In every work of genius we recognize our own rejected thoughts: they come back to us with a certain alienated majesty. – Ralph Waldo Emerson
Sorry for being remiss lately in my role as the Rev. Jeremiah Wright of classical music – it’s been more than a week since I’ve said anything my followers need distance themselves from – but I’ve been preoccupied with something peculiar. One of the things that has surprised me most in the last seven years is what a nurturing presence my early music has for me. I seem to go through a pattern. Of course, like most composers, I am dazzled by the brilliance of anything I’ve written in the last six months. Then after a piece becomes a year or two old, I begin to devalue it, and become more aware of what it doesn’t achieve than what it does. It starts to dissatisfy, embarrass me. Some pieces much more than others, of course.Â
But I’m finding that pieces twenty years old or more suddenly become quite fascinating. Many pieces from the early 1980s that I had left off my official “works” list are quietly reappearing. It’s not that they’re great pieces, nor that I want them waved in the public eye again. I don’t even want to mention examples, for fear you’ll inquire or go listen to them, and be justly unimpressed. But many of them express, amid their faults, one perfect idea that I had forgotten about, some trick that I had worked up just for that piece and never used again, which today feels like it was written by someone else. In recent years I’ve based new works on pieces I wrote in grad school. In stealing those tricks back again, I feel like I’m plagiarizing another composer – but of course, the composer is the 25-year-old Kyle Gann, who wasn’t as smart as he thought he was, but was shrewder than he seemed, or than I had been giving him credit for. I keep responding creatively to that pathetic young composer as though he were a major influence on me. I own those ideas – and had forgotten they were mine. And, genius or not, they come back to me with a “certain alienated majesty.”
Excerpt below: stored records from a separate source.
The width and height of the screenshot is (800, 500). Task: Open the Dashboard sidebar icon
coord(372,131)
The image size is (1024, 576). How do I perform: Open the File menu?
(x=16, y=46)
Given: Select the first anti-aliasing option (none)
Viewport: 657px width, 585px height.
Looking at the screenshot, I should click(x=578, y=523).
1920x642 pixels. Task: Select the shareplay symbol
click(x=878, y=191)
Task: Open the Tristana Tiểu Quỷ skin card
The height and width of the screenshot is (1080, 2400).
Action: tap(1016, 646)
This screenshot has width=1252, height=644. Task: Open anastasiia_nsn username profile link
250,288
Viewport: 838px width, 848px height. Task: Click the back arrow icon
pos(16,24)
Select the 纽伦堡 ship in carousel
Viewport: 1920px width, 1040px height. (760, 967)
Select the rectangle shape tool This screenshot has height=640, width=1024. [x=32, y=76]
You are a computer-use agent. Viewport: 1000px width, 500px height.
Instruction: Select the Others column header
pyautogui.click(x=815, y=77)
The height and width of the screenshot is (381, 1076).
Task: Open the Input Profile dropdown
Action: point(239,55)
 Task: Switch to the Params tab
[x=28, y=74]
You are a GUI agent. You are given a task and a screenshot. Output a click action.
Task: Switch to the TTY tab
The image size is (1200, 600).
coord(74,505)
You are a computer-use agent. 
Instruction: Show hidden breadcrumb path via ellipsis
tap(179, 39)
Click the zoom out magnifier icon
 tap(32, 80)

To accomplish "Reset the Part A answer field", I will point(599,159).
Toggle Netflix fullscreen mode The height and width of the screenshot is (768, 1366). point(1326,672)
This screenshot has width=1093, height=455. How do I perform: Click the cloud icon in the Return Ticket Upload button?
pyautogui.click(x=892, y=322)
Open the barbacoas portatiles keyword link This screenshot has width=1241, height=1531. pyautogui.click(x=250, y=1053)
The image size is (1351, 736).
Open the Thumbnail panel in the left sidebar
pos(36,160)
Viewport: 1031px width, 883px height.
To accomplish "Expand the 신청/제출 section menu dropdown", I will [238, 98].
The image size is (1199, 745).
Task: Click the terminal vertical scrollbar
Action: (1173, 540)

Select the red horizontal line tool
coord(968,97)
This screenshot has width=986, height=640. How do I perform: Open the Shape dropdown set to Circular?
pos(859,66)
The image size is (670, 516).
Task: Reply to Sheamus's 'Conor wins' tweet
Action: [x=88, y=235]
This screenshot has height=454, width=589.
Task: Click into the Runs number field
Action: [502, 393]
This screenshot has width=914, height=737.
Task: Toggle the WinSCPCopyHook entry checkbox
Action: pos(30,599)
And so for periods in the last several years I’ve found myself – whether for eventual presentation or merely as therapy, I can’t tell – spending alarming amounts of time renotating, revising, rearranging pieces that I wrote before I went off to seek my fortune at the Village Voice. Some of the electronic ones are embedded in software that no longer opens in Mac OSX, and I’ve gone through a few panic attacks lately that I might not be able to completely reconstruct them. I’ll report on some of the results soon. It seems masturbatory, and I avoid admitting to people that that’s what I’m spending my time doing (except to you guys, of course, because I count on your discretion), but seeing these formal and rhythmic and harmonic ideas I started out with helps me correct my trajectory, and refind the reason I started out on this course in the first place. I speculate that perhaps composers like Steve Reich and Philip Glass don’t have this experience, because their music has always built on its original principles more incrementally. I’m more like Nancarrow or Stockhausen or Terry Riley – once I’ve achieved an effect, like Thoreau refusing to make money on his improved pencil, I’m strangely, and perhaps self-defeatingly, reluctant to prove I can do it again.Â
And this is why I don’t give a damn what my students’ opinions of their works are, and tell them so. That trio that some junior is so disappointed with and contemptuous of, and doesn’t want to include on his recital – he may well look at it again in 2033 and recognize some spark of genius to which he had, in the meantime, become unfaithful. The trace of his youthful psyche he finds written there might someday change his whole life.